REQUIREMENT:
Beginning with the line that holds "This screenshot has height=461, width=639.", copy every remaining line of the listing below exactly, and leave the pictures out.
[Start of section]
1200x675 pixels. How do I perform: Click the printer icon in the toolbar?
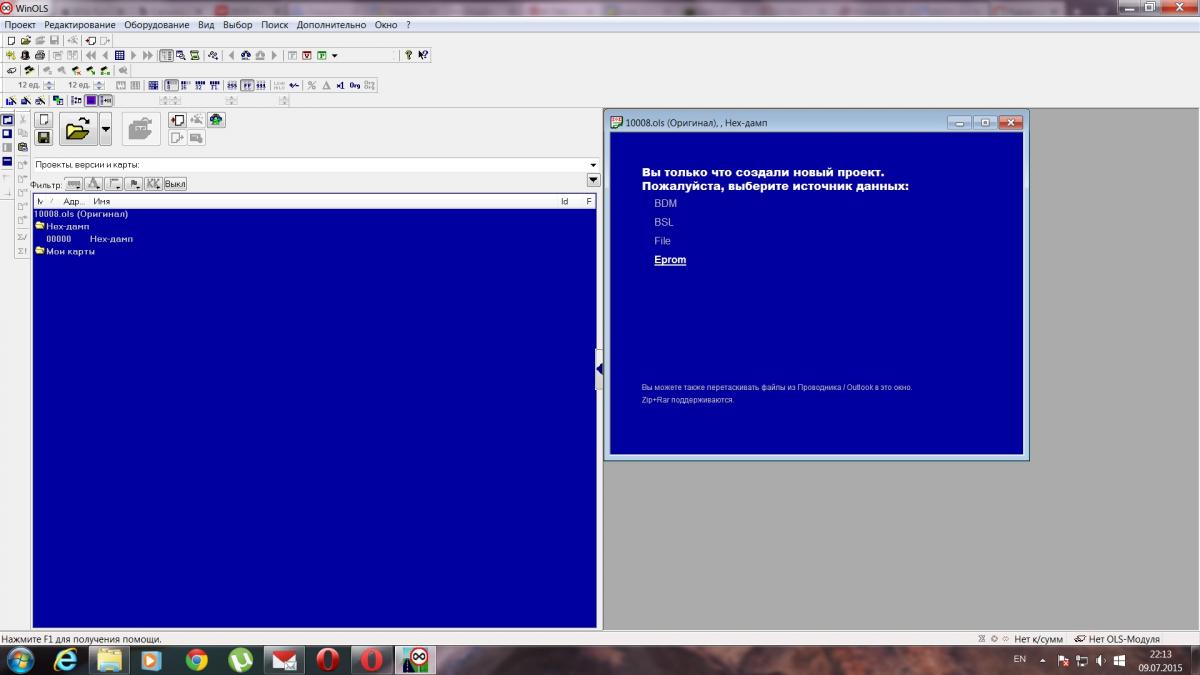click(x=40, y=55)
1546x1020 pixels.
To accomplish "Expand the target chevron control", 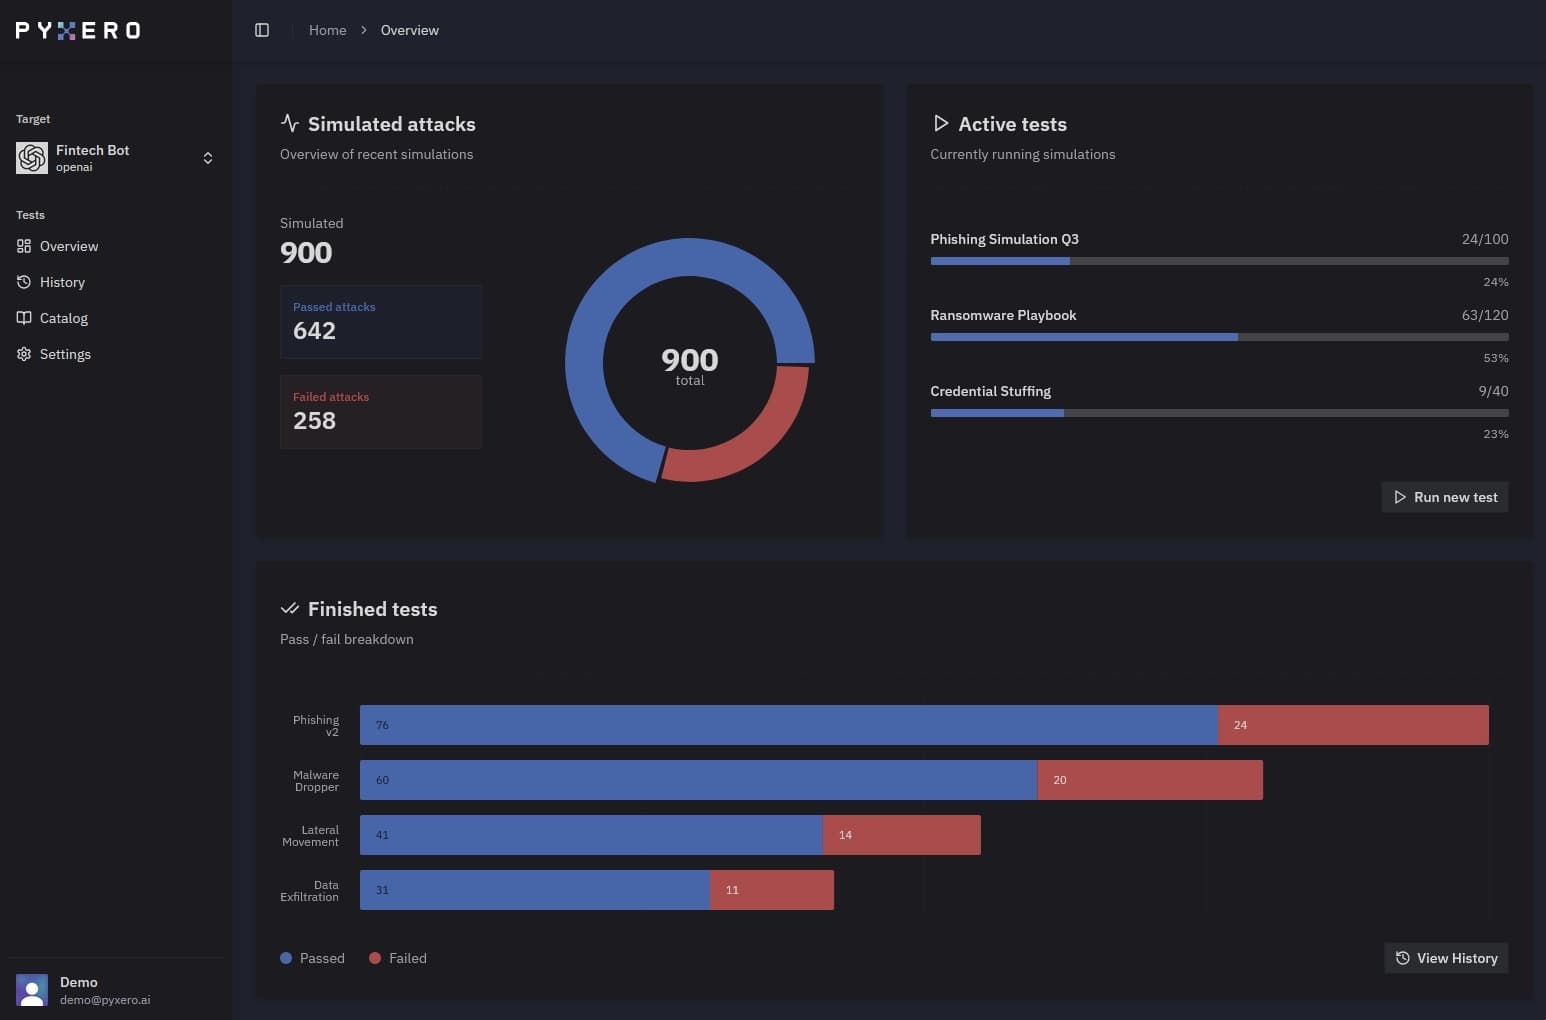I will (x=208, y=157).
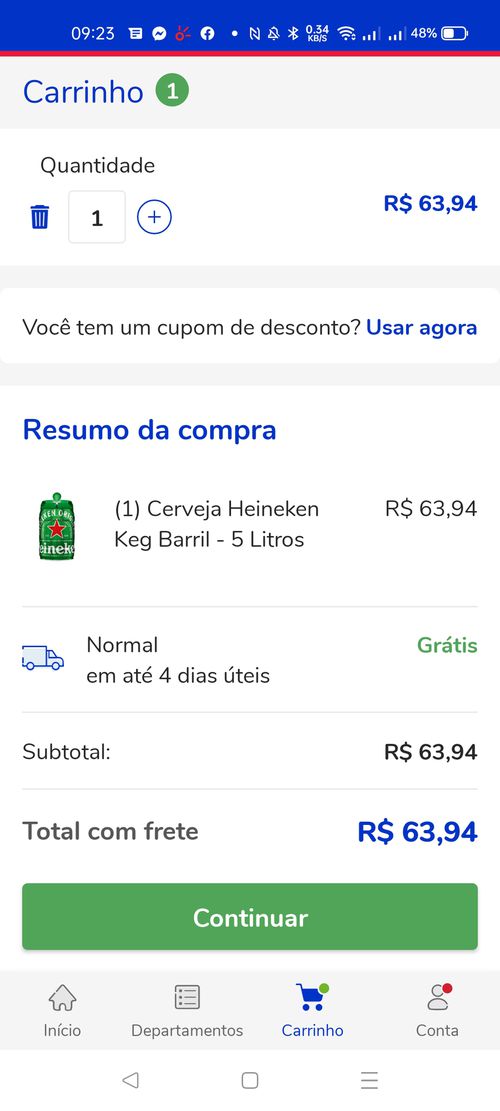500x1111 pixels.
Task: Tap the Android home square button
Action: pyautogui.click(x=249, y=1080)
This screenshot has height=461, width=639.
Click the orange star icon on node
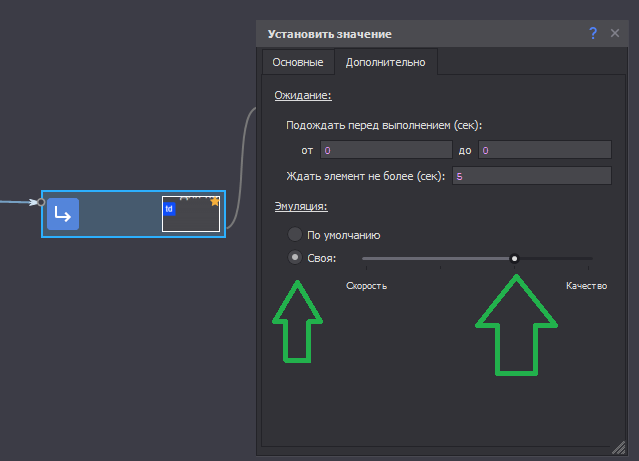215,201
[End of section]
RESULT:
This screenshot has height=461, width=639.
Click the orange star icon on node
215,201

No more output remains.